Desde principios del siglo XX, la mayoría de los estudios sobre la lengua tiende a aceptar que su objeto es responsable de la segmentación del “mundo”; vale decir, que un hispanohablante distingue la tierra de la piedra como cosas distintas porque tiene distintas palabras para referirse a ellas (más que por el hecho de que “tierra” y “piedra” existan como tales fuera o antes del lenguaje). Al parecer, igual que otros dentro del mercado intelectual, Eco ha descubierto el filón de ir contra la corriente; su idea, básicamente, es que si en los distintos lenguajes hay “equivalencias”, ello se debe a que en el mundo hay “modos de ser de las cosas” más allá del lenguaje.

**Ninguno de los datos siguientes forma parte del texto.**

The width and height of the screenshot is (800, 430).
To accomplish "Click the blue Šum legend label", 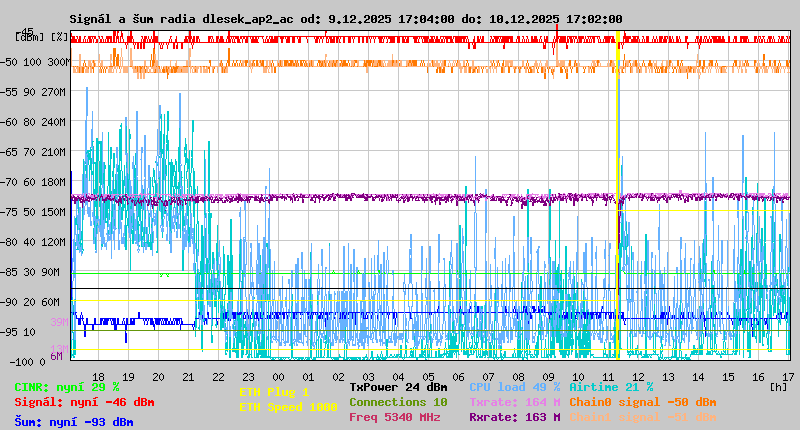I will (x=74, y=421).
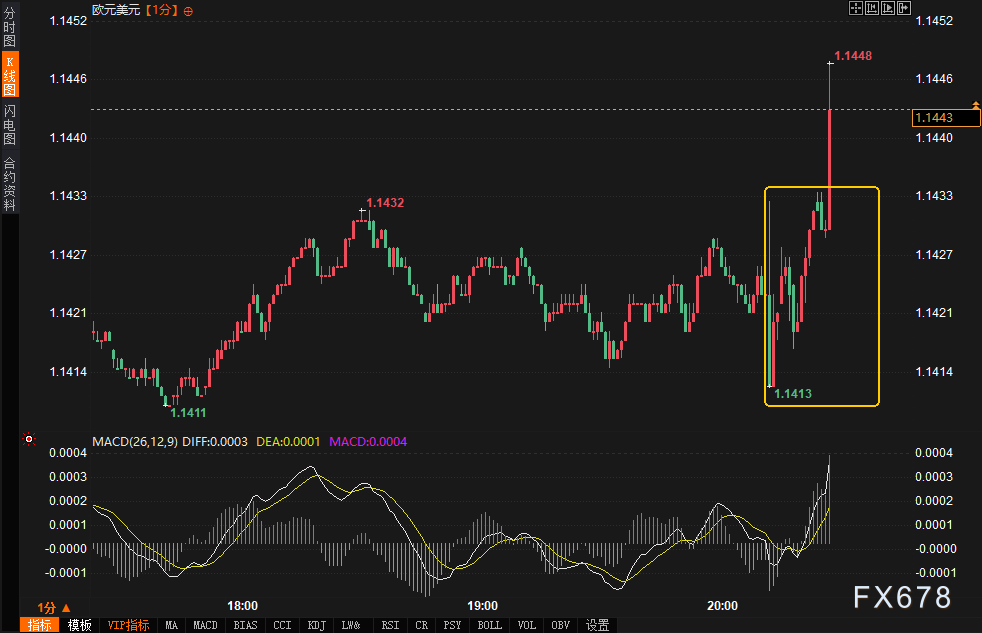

“A pesar de la diversidad de las lenguas, en todas las culturas llueve o hace sol, se duerme, se come, se nace, y en todas las culturas caerse al suelo se opone a saltar en el aire.” La aseveración –tan simplista que horroriza al sentido común– se opone paradójicamente a todos y cada uno de los ejemplos que el buen profesor ha desplegado a lo largo del texto. En efecto, “como” no es lo mismo que “I eat” ni “je mange”, “Ich esse” o “edo”, pero no sólo en el sentido de que no refieran a “la misma cosa” (siempre y cuando nos pongamos de acuerdo respecto de qué misma cosa es esa que se llama tan distinto) sino en el punto en que la sonoridad y la posición que estas formaciones ocupan dentro del sistema traen consigo un plus que no puede eliminarse tan fácilmente del lugar del sentido, incalculable lección de la poesía (no por nada, el discurso que más problemas plantea a la traducción).
Es cierto que, como bien señala Eco, más allá de las pérdidas y diferencias “se traduce”. No obstante, semejante observación no es muy distinta de otras del estilo “mal o bien, se gobierna” o “mal o bien, se educa”. Tomar por natural la evidencia empírica equivale a olvidar el punto en que la acción humana construye lo que nos rodea. Que se traduzca, a fin de cuentas, responde más a necesidades del mercado que de la literatura, y en el caso específico de las ciencias (y otros saberes), a motivos estrictamente pedagógicos. Desde luego, esto no implica que la traducción no abra múltiples interrogantes acerca del sentido de los textos, el funcionamiento del lenguaje y la lectura como interpretación, pero no será en Decir casi lo mismo donde se las responda.